### WORK TASK
Starting at the line with "Where should I click to: Toggle", retype each line exactly up to and including the final line of the records below.

### SOURCE RECORDS
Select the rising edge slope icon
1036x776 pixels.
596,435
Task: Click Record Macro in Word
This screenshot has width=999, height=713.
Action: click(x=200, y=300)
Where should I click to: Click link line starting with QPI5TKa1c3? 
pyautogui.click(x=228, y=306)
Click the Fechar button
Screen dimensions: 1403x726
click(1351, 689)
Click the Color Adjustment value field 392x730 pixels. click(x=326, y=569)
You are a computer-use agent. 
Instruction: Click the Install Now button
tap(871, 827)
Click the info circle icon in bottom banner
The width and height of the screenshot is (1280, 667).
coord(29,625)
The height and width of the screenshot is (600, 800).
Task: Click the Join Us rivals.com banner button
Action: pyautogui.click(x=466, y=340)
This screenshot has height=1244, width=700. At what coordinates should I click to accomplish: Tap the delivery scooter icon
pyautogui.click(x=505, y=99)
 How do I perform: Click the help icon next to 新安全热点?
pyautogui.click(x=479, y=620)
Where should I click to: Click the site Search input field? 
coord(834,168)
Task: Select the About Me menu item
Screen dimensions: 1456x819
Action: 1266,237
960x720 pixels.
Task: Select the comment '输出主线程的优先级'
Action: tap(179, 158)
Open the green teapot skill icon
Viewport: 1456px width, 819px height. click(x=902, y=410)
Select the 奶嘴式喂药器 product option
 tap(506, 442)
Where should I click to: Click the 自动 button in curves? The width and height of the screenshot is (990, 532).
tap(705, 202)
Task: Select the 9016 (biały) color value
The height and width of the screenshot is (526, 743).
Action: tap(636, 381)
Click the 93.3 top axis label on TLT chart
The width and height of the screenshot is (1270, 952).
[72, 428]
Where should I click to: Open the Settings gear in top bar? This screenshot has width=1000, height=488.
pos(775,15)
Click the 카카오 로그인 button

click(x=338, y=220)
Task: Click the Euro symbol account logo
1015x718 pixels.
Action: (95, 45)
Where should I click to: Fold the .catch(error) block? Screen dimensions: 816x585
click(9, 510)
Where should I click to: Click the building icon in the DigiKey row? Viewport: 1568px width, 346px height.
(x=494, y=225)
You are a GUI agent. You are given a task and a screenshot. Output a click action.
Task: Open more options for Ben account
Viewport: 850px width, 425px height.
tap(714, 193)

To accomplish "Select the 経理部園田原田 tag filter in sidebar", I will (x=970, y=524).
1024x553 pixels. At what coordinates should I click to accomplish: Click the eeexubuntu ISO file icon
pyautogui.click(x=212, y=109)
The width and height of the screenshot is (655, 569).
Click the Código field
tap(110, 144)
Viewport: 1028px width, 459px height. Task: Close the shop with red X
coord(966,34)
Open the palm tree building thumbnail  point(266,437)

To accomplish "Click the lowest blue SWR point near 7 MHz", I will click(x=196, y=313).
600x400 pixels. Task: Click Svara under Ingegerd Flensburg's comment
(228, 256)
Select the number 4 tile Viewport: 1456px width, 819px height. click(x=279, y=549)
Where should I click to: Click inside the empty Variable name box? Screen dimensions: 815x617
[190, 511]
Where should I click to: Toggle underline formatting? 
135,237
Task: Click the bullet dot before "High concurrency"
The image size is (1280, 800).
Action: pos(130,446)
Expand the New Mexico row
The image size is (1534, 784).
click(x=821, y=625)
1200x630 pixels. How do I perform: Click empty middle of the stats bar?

### RESPONSE
Where should I click to: Toggle underline formatting? 
135,237
Task: Click the bullet dot before "High concurrency"
The image size is (1280, 800).
Action: pos(130,446)
Expand the New Mexico row
The image size is (1534, 784).
click(x=821, y=625)
1200x630 pixels. How do I perform: Click empty middle of the stats bar?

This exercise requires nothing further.